An Australian Research Data Repository

2012-02-14

By Peter Sefton and Peter Bugeia, with input from the UWS eResearch community and beyond

About this post

During 2012 The University of Western Sydney (UWS) will be rolling out a Research Data Repository (RDR). Peter Bugeia from Intersect put together the project proposal which secured the budget to move ahead with this project and Andrew (Alf) Leahy has been organising storage for research groups on request, ahead of the RDR becoming properly operationalised.

Part of this RDR project will be a project funded by the Australian National Data Service (ANDS) under the Metadata Stores programme. There will be a number of meetings over the next couple of months where Australian Universities discuss how they are going to spend their Metadata Stores money. There is a great opportunity for organisations running similar software architectures and solutions to pool their development resources; we’ve already spoken with Newcastle about this. We hope this preliminary material will help others in the community work out how much we have in common or tell us where we might be able to improve things. More on that at the end of the post.

Before we go on, about that term ‘Metadata Stores’

In ANDS speak, a Metadata Store is something that has all the metadata about research data and associated entities like parties (people, organisations) and activities (grant funded projects for example), in order that collection descriptions (of research data) can be published to their search service Research Data Australia (RDA).

But in many organisations we’re lacking the most important thing. We don’t have the descriptions of research data to suck up into a ‘metadata store’. Yes, there are data capture projects, lots of them which will attempt to automate to some extent the packaging process, but there’s a lot of stuff out there that won’t get captured this way. And even with automated data capture, someone still has to write the human readable description as a framework for the automated part. Many of us are getting librarians involved in this enterprise Why? They’re good at it. From a library point of view, this is a growth area, in a time when many other functions of the library are changing and/or disappearing.
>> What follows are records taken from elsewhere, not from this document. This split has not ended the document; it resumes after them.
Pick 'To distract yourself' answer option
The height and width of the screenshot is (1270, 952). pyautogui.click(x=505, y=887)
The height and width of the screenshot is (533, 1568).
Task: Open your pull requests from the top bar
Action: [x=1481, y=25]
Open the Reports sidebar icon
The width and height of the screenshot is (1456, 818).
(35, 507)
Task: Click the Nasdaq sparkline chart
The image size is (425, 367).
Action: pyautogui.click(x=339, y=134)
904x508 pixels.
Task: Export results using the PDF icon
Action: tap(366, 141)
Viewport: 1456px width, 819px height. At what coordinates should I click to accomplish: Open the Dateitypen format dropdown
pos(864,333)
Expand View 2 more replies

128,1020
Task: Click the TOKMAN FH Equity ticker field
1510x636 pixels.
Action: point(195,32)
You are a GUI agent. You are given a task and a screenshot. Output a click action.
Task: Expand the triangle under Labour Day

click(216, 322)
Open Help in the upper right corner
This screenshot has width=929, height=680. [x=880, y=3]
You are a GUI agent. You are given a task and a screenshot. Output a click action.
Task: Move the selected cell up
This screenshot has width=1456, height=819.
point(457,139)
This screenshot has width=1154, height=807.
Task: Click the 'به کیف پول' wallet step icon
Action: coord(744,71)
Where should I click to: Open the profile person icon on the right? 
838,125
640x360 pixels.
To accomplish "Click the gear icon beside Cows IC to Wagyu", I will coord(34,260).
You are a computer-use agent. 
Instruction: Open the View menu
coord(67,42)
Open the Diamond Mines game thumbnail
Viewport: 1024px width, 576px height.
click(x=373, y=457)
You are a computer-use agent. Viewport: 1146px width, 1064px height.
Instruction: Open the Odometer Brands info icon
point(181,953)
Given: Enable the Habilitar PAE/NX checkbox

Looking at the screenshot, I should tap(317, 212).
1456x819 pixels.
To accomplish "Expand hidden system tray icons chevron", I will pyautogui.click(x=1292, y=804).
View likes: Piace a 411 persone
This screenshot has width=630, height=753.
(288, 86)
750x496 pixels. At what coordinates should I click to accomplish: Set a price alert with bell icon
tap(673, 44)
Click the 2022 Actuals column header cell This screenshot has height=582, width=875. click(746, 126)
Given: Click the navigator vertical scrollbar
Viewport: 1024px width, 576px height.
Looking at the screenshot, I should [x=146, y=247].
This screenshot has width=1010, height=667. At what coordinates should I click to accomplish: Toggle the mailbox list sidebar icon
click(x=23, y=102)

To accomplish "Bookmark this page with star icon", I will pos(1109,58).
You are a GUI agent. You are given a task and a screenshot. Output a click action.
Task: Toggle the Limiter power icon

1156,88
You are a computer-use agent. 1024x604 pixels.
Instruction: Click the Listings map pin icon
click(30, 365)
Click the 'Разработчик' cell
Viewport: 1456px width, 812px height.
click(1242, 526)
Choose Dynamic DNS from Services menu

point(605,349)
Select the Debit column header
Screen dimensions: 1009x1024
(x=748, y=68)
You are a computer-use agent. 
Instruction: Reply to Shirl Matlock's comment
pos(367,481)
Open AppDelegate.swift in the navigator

Describing collections is a key part of this whole ANDS agenda, which strangely sometimes gets a bit forgotten. For example, in this diagram from the ANDS website, “collection descriptions” appear only outside of the institution. When working on these projects it’s important to keep thinking about where these descriptions are going to come from.

ANDS diagram showing Collection Descriptions in the Research Data Commons. But think: who's going to provide the descriptions in the institution – they’re not going to manifest spontaneously as they appear to here!

The RDR

The repository will consist of two main components:

A scalable storage service linked to a combination of local and cloud-based high performance computing. Some data may also reside in other, trusted storage systems such as national infrastructure or discipline repositories with suitable governance in place.
A catalogue of research data for internal use in management, and external use in dissemination and collaboration.

Unlike a typical monolithic Institutional Repository (IR) the storage and catalogue services are disaggregated, because the data involved can be large and is much more varied in nature than the typical contents of an IR. Also, some data will reside in trusted data stores outside of the central storage supplied by IT. Not to mention that some of it is on paper and some on obsolete digital media.

But the project is about much more than supplying storage and computing. It is about creating an organisational capability and culture of managing research data throughout the research lifecycle. We aim:

To enable research in all disciplines at UWS to take place efficiently and effectively on existing and new data sets.

To enable the validation of research through appropriate management of data inputs and outputs.

For re-use in new research which will cite the creators of data sets at UWS.

For compliance with funder requirements and codes of practice.

The RDR will be a locally governed service linked to national infrastructure for dissemination of research data, data storage and computing

The repository software stack will consist of:

Scalable, managed file storage for both working and archived data, including any discipline-specific metadata describing that data
Access to virtualized and non-virtualized computing infrastructure at UWS, national and commercial facilities so that researchers can run data analysis tasks.
A research data catalogue containing metadata about data at a collection level for code-compliance, strategic research management and discovery purposes.
Interfaces to national research infrastructure including storage and computing (RDSI, NCI, NeCTARetc).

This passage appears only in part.